Meet The Maker: Five minutes with Mystery Creek Ceramics

Tucked away in the solitude of Kihikihi is small team driven by a dedicated ceramist, Alex Wilkinson, the founder of Mystery Creek Ceramics. Alex goes by many names, student, teacher, creator. Folding love into her tableware from a very impressive garden shed. Alex, Alex! You'll have to tell us! What the heck is Nerikomi!?

 

R: So, Whats's your name, and what do you do with your time? 

My name is Alex Wilkinson. One of the things I do is work in Mystery Creek Ceramics! We are a small tableware business, and specialise in the art of Nerikomi, which is the folding of clay to make tableware, cups, bowls, plates. We have just started slip casting in what we call our sprinkle range, which is really exciting, and throwing! So I work as an artist, I'm currently studying, and I also teach.

How long have you been a ceramist? 

Nearly eight years now. I took a night course at Waikato Society of Potters and just never looked back. 

And now you teach there, right? When the student becomes the master!

Yes! I teach their diploma programme. 

Now, our crushes community would love to know, how long does one mug take? 

We have never done the time because we do a little bit, then stop, let it dry, then do a bit more. But what we do is stain the clay, turning it into a liquid. And that alone can take a couple of days on and off. We let it dry out again until it becomes what we call 'plastic again' so we can work with it. It sits in our wet cupboard (which is an old fridge) and then we roll it out into fat slabs, build up the block, turn the block on its side and slice it. So that process alone is for one colour mugs.

Then we slice it up, we call it slicing and dicing, our cute lil ceramic lingo for our studio. Running it on the slab roller, and cut out the template of the mug.  We like to let it dry overnight to the point that we like to call 'leather hard'.  Then we form it, usually leaving it overnight again, It will get a base and a handle, gets dry for a couple days, then takes a sponge bath to make sure all of the lines are as clean as possible, and all the sharp edges aren't there. Final stages are that the mug gets a bisque firing, that'll take three days, a glaze and then a final glaze firing, so thats another three days. So the one little mug hangs around our studios for about a month from start to finish. 

That is so intense!

It's probably the hardest possible way to you find to make pottery

How many mugs can you put in the firing kiln at a time? 

I would say about 100, so quite a few.

Do you own any of your own work?

Oh no, gosh that's boring.
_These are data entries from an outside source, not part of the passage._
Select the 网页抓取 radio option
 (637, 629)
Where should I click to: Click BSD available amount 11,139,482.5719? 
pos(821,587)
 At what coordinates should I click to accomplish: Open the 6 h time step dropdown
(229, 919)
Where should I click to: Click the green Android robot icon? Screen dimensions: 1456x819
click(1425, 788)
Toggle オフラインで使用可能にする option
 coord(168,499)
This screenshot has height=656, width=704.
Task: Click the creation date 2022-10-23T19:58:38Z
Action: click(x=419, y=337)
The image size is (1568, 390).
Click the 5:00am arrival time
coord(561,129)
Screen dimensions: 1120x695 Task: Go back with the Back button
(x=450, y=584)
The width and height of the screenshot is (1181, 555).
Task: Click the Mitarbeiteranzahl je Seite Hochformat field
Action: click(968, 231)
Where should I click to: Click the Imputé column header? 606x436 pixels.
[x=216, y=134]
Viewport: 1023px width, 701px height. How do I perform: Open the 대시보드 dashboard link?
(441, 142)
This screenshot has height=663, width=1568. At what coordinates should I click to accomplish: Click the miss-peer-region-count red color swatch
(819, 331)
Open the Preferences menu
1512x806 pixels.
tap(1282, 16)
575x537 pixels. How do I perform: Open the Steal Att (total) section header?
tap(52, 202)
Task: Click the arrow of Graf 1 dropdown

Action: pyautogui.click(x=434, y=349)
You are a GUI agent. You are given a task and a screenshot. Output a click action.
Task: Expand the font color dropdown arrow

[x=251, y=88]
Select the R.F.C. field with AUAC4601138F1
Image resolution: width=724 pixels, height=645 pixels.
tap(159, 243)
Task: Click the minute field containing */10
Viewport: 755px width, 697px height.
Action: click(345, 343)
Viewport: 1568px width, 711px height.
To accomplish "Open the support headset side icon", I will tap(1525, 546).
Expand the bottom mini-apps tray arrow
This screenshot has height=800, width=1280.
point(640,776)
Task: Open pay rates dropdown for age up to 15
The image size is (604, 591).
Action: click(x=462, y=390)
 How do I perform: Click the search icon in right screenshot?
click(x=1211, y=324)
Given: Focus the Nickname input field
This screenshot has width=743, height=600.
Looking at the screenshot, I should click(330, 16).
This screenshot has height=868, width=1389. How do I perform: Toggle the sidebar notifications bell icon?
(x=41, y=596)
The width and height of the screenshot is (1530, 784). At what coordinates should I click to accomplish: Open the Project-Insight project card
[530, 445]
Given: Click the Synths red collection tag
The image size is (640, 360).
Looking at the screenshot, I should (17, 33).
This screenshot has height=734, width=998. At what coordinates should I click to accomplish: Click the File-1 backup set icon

I collect other potters mugs, because if I collect my own work, I spend the entire time looking at it thinking "should have done the handle better' you know? So Kim Morgan, Paul Maseyk, those are my favourites at the moment, it shifts!

We would LOVE to see your mug collection! Do you think there will there be a time when you have made something you are proud of to own?

I think about this a lot, because in your own art practice, you're always striving for the perfect work. But I just don't think you arrive there, and that is kind of the point? It's just this like journey you go on where you make work, maybe you're happy with it for two days and then you're thinking "I could have done that better, I am going to do that again"  But that's what makes us creators good and what makes this a lifetime worth journey. I don't think you will ever arrive but I think that's okay. You just go go go, but you go because there is something that drives you to make, and if you don't make then you cease to exist, it's just as simple as that really.

Can you paint me a picture of your studio? 

Yes, So we are in Kihikihi which is kind of a small town next to Te Awamutu. We have this four bedroom home, if you come down the drive way, hidden behind the house are our two studios, it is quite a big studio. We were just so lucky, we bought it because there are so many sheds *laughs* two are mine and one is my partners, he's a welder so he builds kilns for me, which is just the best. 

The main feature that is different from other studios is that it's insulated, a lot aren't and they are freezing! Then we have a garden shed that stores our chemicals.

Nice! I would say, it's not a farm eh? 

Hmm, It's semi rural, big side section. You can see your neighbours but can't hear them.

What is the future for Mystery Creek Ceramics? 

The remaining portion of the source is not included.